● **TASK STATEMENT**: Set out exactly every line of the entries below, starting at the line that holds "You are a computer-use" and stopping after the line that holds "Instruction: Click the".

● **DATA RECORDS**:
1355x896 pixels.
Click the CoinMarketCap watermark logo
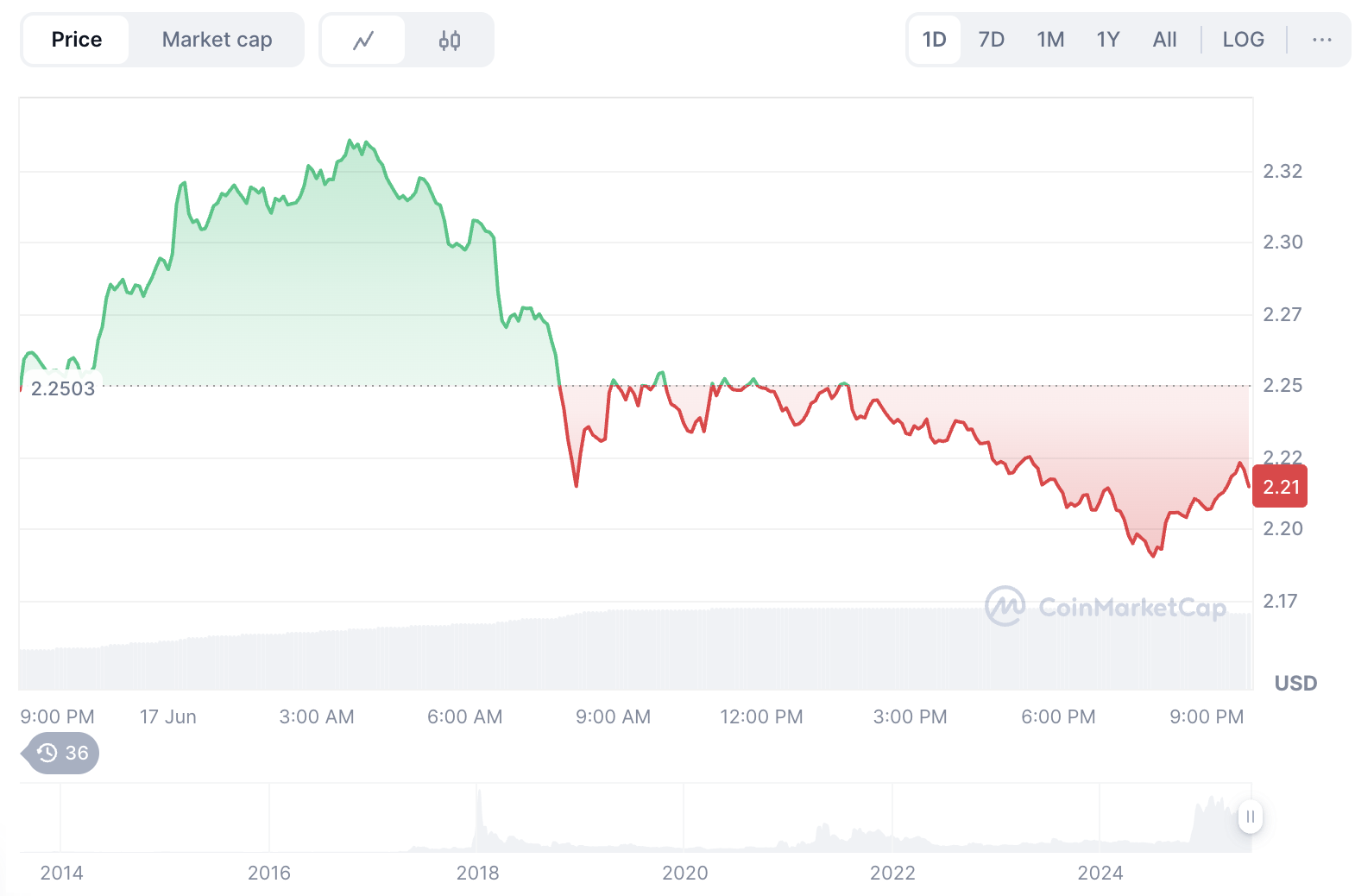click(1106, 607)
==
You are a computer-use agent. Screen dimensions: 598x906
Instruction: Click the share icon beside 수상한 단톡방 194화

● **RESULT FOR THIS TASK**:
You are a computer-use agent. Screen dimensions: 598x906
Instruction: Click the share icon beside 수상한 단톡방 194화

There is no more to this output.